Al matrimonio indiano dell’anno ci pensa Peppe Zullo. Lo chef di Orsara sfamerà miliardari per tre giorni

Peppe Zullo tra i protagonisti di un matrimonio da favola. A sposarsi è la terzogenita del magnate indiano della siderurgia Pramod Agarwal. Nozze da sballo e ben tre giorni di feste dal 3 al 6 settembre in contrada Pettolecchia, nella frazione Savelletri di Fasano. Previsto cibo di grande qualità, proveniente dagli orti privati di Zullo. Menu vegetariano per i giovani sposi e i loro ospiti. Semplicità e sapori antichi, verdure di stagione, come i germogli o i fiori di zucca e naturalmente i primi tradizionali.

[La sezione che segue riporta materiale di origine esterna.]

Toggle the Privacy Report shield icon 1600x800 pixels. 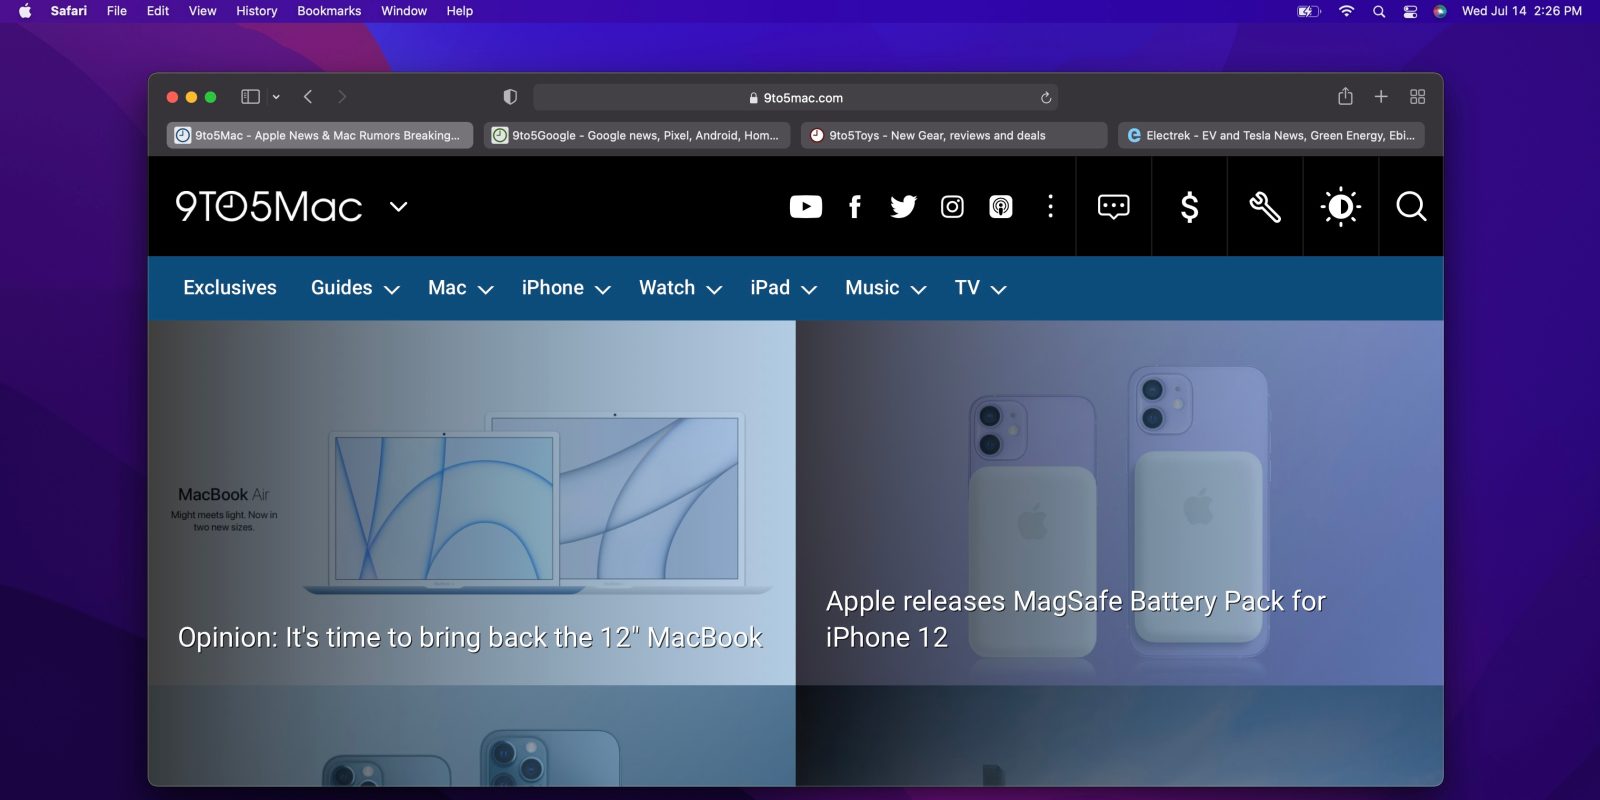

Peppe Zullo tra i protagonisti di un matrimonio da favola. A sposarsi è la terzogenita del magnate indiano della siderurgia Pramod Agarwal. Nozze da sballo e ben tre giorni di feste dal 3 al 6 settembre in contrada Pettolecchia, nella frazione Savelletri di Fasano.

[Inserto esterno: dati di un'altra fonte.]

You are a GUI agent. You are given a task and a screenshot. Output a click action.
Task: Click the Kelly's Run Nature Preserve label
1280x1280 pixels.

Previste oltre cento hostess vestite con il tradizionale sari indiano, deputate solo a cospargere di fiori la stradina che costeggia la masseria San Domenico nel momento in cui lo sposo andrà incontro alla sposa. L’intero comprensorio di Borgo Egnazia e San Domenico sarà blindato: a garantire che tutto fili liscio per gli 800 invitati ci saranno 700 uomini, 400 operatori della Balich Worlwide Shows di Milano, la megasocietà che ha organizzato l’evento, e 300 uomini di Pramod Agarwal, tutti alloggiati in alberghi e B&B della zona, visto che le stanze di Borgo Ignazia e San Domenico sono tutte riservate per gli ospiti.

I festeggiamenti si svolgeranno in diverse location del territorio. Non solo Borgo Egnazia, cuore del matrimonio bollywoodiano. Ci saranno anche mega show in riva al mare e all’interno una antica masseria con alberi di ulivi secolari”.

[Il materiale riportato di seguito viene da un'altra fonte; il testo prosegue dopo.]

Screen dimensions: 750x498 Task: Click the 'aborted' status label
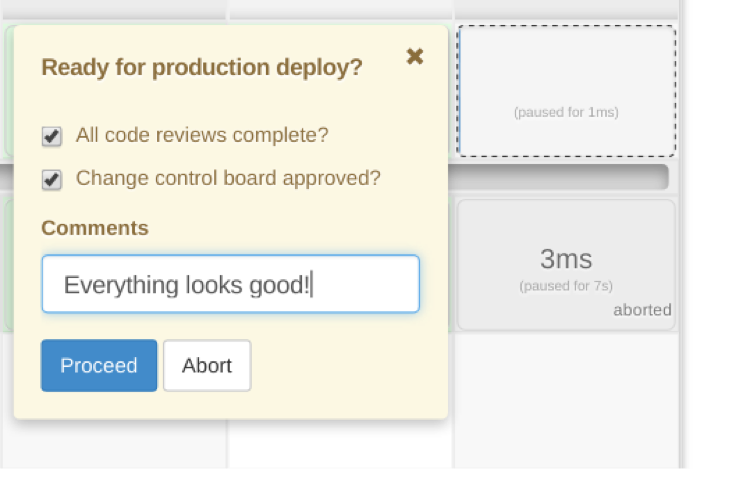pos(642,310)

Saranno due gli chef pugliesi che arricchiranno il banchetto. Menu misto tra cucina indiana e cucina tipica pugliese. C’è Pietro Zito, chef di ‘Antichi Sapori’, il ristorante di Montegrosso (Andria) e, come detto, Peppe Zullo, grande chef di Orsara di Puglia. A lui il compito di curare gli ultimi due giorni di festeggiamenti.

Previsto cibo di grande qualità, proveniente dagli orti privati dei due chef. Menu vegetariano per i giovani sposi e i loro ospiti. Semplicità e sapori antichi, verdure di stagione, come i germogli o i fiori di zucca e naturalmente i primi tradizionali.

Nella top ten le orecchiette di grano arso e formaggi del territorio come la burrata, ma anche alcuni dolci. I bocconotti leccesi, per esempio: pasta frolla riempita di crema pasticcera e amarena. Al matrimonio indiano dell’anno ci pensa Peppe.